_REQUIREMENT:_ Find the line with "Help translate it! (656, 157)" in the records below. Copy it and every line after it, up to and including the line with "Patterns (285, 2011)".

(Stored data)
•••••

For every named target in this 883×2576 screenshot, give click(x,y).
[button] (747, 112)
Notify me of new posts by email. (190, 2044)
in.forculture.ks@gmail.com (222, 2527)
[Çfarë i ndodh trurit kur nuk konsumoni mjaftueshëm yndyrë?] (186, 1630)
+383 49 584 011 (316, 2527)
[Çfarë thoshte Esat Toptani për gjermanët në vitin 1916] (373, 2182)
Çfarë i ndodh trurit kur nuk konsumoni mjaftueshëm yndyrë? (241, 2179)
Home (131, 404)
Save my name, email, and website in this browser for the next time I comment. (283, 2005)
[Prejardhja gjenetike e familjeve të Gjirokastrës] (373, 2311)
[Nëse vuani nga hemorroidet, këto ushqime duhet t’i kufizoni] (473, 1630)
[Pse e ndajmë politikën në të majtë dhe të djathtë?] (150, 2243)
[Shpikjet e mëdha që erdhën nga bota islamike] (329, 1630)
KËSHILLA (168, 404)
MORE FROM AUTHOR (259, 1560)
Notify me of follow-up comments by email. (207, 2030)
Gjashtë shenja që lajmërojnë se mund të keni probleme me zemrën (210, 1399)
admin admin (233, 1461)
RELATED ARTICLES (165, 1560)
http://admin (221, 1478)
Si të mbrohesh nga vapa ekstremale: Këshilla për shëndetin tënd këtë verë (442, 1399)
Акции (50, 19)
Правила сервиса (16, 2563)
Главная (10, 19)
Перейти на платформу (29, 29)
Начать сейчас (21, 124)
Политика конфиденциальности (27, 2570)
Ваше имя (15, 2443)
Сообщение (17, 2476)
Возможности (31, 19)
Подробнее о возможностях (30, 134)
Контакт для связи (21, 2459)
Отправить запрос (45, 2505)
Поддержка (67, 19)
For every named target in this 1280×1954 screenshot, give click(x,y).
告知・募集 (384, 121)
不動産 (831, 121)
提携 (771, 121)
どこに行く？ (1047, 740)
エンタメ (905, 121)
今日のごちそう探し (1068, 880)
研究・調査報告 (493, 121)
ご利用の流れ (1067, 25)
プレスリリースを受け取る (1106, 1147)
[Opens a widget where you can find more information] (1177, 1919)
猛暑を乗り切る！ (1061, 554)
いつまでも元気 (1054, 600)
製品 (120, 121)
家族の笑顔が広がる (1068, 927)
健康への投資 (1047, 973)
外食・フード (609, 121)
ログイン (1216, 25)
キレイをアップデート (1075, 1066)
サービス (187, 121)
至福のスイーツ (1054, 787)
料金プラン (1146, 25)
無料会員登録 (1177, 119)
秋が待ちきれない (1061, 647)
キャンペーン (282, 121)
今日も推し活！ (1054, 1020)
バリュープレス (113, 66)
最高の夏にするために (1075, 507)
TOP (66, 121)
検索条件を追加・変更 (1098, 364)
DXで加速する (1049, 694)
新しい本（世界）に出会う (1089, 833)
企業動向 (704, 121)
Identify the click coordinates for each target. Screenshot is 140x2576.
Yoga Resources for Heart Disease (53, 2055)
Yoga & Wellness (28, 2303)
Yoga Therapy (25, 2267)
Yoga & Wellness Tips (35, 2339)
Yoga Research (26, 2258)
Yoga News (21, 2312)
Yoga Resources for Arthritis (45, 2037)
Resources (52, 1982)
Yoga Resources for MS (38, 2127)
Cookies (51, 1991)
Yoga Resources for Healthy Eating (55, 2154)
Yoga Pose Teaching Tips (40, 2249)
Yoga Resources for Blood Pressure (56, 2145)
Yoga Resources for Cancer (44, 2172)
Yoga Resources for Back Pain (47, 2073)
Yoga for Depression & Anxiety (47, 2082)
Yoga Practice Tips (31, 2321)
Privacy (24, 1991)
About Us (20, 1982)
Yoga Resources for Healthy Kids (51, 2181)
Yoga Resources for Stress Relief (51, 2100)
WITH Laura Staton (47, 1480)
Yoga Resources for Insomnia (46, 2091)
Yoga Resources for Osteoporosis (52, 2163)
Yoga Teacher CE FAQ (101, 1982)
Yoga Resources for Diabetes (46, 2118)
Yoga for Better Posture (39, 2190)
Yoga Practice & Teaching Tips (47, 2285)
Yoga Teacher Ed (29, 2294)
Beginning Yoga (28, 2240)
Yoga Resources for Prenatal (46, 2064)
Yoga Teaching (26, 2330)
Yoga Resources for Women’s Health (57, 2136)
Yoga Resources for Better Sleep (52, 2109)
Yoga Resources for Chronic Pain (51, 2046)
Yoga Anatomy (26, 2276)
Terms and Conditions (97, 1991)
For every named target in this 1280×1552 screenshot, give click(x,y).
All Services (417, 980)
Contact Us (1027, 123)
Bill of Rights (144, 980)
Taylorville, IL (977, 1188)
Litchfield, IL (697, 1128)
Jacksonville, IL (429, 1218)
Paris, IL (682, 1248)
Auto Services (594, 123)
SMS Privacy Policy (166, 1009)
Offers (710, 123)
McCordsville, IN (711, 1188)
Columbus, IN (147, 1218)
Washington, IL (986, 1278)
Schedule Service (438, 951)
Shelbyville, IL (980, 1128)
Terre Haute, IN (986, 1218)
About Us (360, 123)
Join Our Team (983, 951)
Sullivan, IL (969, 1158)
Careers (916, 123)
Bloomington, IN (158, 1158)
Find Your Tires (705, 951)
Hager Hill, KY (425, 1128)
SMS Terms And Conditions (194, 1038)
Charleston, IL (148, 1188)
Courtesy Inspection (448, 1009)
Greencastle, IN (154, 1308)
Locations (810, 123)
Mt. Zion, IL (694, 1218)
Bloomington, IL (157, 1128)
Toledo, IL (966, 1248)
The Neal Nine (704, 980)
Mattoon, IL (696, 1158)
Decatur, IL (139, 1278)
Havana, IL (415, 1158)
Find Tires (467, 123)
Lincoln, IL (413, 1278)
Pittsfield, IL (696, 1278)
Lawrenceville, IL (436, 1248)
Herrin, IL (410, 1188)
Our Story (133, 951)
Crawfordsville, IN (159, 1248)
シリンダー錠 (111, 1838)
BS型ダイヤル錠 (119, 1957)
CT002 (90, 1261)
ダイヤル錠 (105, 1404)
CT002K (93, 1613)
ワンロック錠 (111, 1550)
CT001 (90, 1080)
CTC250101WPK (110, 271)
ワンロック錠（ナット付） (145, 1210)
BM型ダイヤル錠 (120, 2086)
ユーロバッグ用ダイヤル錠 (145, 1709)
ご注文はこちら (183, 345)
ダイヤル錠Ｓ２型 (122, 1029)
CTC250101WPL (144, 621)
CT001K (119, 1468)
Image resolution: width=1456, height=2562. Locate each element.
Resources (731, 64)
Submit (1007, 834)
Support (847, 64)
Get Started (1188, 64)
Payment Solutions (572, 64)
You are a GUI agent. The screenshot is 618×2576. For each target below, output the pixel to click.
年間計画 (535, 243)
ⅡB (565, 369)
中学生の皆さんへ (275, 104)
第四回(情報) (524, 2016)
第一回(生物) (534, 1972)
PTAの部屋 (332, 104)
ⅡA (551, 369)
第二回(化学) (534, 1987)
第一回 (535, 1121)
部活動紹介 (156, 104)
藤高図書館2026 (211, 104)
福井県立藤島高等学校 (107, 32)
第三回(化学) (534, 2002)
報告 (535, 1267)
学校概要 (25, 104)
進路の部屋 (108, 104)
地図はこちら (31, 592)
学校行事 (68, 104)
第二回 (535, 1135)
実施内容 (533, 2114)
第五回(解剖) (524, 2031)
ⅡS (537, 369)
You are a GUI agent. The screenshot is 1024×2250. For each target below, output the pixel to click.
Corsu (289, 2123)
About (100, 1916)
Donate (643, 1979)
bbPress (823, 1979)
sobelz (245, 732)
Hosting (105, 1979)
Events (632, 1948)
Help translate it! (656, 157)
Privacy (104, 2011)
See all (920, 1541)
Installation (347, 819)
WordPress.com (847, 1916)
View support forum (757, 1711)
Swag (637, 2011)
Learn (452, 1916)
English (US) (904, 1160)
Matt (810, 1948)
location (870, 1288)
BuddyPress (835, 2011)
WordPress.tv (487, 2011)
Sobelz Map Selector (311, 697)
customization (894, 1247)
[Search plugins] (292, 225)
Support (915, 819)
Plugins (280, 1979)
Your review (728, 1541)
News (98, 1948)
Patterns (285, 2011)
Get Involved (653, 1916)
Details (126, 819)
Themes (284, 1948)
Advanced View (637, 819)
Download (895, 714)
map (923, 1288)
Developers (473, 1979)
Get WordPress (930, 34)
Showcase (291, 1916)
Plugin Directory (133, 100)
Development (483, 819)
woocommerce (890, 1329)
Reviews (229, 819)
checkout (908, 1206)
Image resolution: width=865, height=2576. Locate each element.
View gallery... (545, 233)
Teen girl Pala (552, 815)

•••••

_ANSWER AREA:_
Help translate it! (656, 157)
Privacy (104, 2011)
See all (920, 1541)
Installation (347, 819)
WordPress.com (847, 1916)
View support forum (757, 1711)
Swag (637, 2011)
Learn (452, 1916)
English (US) (904, 1160)
Matt (810, 1948)
location (870, 1288)
BuddyPress (835, 2011)
WordPress.tv (487, 2011)
Sobelz Map Selector (311, 697)
customization (894, 1247)
[Search plugins] (292, 225)
Support (915, 819)
Plugins (280, 1979)
Your review (728, 1541)
News (98, 1948)
Patterns (285, 2011)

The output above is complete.